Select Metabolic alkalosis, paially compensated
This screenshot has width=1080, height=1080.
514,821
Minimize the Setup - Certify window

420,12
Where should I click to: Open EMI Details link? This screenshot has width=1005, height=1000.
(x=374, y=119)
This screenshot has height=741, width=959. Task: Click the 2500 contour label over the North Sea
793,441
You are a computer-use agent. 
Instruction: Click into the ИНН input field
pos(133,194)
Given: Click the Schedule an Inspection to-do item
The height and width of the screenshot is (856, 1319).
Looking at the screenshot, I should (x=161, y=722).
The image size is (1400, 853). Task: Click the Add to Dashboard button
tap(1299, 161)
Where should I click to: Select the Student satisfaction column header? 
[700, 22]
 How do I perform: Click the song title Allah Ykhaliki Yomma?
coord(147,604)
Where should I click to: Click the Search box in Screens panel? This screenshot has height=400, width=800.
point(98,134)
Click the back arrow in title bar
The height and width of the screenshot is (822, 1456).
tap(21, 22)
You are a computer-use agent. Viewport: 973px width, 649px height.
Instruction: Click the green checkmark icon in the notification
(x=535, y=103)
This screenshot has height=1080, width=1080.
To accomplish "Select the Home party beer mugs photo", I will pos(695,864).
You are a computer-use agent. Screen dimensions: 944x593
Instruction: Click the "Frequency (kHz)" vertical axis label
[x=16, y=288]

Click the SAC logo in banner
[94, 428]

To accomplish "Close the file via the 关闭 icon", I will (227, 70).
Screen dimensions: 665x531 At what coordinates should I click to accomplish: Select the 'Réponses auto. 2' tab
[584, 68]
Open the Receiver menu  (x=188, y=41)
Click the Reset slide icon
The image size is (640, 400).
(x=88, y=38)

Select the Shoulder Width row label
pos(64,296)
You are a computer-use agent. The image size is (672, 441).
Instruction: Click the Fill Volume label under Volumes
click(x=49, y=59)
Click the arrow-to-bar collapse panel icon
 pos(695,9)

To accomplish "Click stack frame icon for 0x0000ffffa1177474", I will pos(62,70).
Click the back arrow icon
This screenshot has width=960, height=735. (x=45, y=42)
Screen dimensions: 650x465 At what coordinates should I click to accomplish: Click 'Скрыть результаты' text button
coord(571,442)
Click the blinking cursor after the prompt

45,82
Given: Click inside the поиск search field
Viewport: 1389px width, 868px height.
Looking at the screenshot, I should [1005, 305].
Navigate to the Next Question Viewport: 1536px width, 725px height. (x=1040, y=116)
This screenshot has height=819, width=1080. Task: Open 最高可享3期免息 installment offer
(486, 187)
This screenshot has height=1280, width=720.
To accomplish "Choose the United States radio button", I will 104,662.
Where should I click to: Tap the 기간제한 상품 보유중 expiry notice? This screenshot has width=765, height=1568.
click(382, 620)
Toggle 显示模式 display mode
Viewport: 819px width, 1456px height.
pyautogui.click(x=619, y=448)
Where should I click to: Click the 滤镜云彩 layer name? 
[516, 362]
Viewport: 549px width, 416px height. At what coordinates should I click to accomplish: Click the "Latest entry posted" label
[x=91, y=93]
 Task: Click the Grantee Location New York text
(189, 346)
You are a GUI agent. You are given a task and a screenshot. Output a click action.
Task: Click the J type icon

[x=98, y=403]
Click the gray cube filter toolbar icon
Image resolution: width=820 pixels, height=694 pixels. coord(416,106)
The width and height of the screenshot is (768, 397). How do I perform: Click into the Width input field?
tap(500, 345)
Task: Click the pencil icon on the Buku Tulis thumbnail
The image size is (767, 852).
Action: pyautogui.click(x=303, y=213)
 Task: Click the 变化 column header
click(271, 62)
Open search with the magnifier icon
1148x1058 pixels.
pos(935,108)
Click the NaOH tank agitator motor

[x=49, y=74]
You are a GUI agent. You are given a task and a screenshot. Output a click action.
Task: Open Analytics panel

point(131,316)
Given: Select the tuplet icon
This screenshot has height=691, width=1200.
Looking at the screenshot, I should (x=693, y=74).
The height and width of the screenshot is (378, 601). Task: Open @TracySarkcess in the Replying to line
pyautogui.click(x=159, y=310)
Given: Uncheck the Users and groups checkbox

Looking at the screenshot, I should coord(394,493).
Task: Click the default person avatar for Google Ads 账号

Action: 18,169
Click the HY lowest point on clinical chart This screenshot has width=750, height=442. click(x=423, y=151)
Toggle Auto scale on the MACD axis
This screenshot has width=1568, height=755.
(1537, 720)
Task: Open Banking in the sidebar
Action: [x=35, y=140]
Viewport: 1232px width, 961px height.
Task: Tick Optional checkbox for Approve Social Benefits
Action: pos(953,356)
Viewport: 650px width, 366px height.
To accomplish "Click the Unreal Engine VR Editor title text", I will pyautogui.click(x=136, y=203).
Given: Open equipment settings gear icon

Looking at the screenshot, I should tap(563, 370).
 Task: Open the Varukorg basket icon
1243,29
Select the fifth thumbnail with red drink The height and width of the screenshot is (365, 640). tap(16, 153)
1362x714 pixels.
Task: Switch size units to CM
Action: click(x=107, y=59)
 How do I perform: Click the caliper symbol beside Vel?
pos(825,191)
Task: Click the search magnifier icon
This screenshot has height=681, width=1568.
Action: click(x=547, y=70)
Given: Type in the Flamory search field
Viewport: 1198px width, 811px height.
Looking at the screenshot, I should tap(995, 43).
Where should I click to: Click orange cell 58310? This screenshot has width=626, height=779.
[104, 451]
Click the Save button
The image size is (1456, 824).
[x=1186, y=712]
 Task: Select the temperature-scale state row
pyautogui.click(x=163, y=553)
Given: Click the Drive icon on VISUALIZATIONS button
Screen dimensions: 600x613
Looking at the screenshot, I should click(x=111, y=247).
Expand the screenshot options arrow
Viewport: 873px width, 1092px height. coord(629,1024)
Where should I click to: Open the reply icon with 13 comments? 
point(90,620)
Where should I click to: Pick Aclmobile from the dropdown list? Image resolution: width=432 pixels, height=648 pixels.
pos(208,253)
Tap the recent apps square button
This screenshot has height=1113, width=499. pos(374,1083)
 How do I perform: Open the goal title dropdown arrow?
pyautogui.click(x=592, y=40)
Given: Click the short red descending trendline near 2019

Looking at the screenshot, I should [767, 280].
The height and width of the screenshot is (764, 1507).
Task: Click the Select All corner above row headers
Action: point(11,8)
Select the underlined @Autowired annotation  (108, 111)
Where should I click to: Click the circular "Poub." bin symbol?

■ ■ ■

REQUIREMENT
Although the records may continue, retype only the lines from the first one through the one containing "You are a computer-use agent. The", exactly as they appear.

WRITTEN SOLUTION
Select Metabolic alkalosis, paially compensated
This screenshot has width=1080, height=1080.
514,821
Minimize the Setup - Certify window

420,12
Where should I click to: Open EMI Details link? This screenshot has width=1005, height=1000.
(x=374, y=119)
This screenshot has height=741, width=959. Task: Click the 2500 contour label over the North Sea
793,441
You are a computer-use agent. 
Instruction: Click into the ИНН input field
pos(133,194)
Given: Click the Schedule an Inspection to-do item
The height and width of the screenshot is (856, 1319).
Looking at the screenshot, I should (x=161, y=722).
The image size is (1400, 853). Task: Click the Add to Dashboard button
tap(1299, 161)
Where should I click to: Select the Student satisfaction column header? 
[700, 22]
 How do I perform: Click the song title Allah Ykhaliki Yomma?
coord(147,604)
Where should I click to: Click the Search box in Screens panel? This screenshot has height=400, width=800.
point(98,134)
Click the back arrow in title bar
The height and width of the screenshot is (822, 1456).
tap(21, 22)
You are a computer-use agent. Viewport: 973px width, 649px height.
Instruction: Click the green checkmark icon in the notification
(x=535, y=103)
This screenshot has height=1080, width=1080.
To accomplish "Select the Home party beer mugs photo", I will pos(695,864).
You are a computer-use agent. Screen dimensions: 944x593
Instruction: Click the "Frequency (kHz)" vertical axis label
[x=16, y=288]

Click the SAC logo in banner
[94, 428]

To accomplish "Close the file via the 关闭 icon", I will (227, 70).
Screen dimensions: 665x531 At what coordinates should I click to accomplish: Select the 'Réponses auto. 2' tab
[584, 68]
Open the Receiver menu  (x=188, y=41)
Click the Reset slide icon
The image size is (640, 400).
(x=88, y=38)

Select the Shoulder Width row label
pos(64,296)
You are a computer-use agent. The image size is (672, 441).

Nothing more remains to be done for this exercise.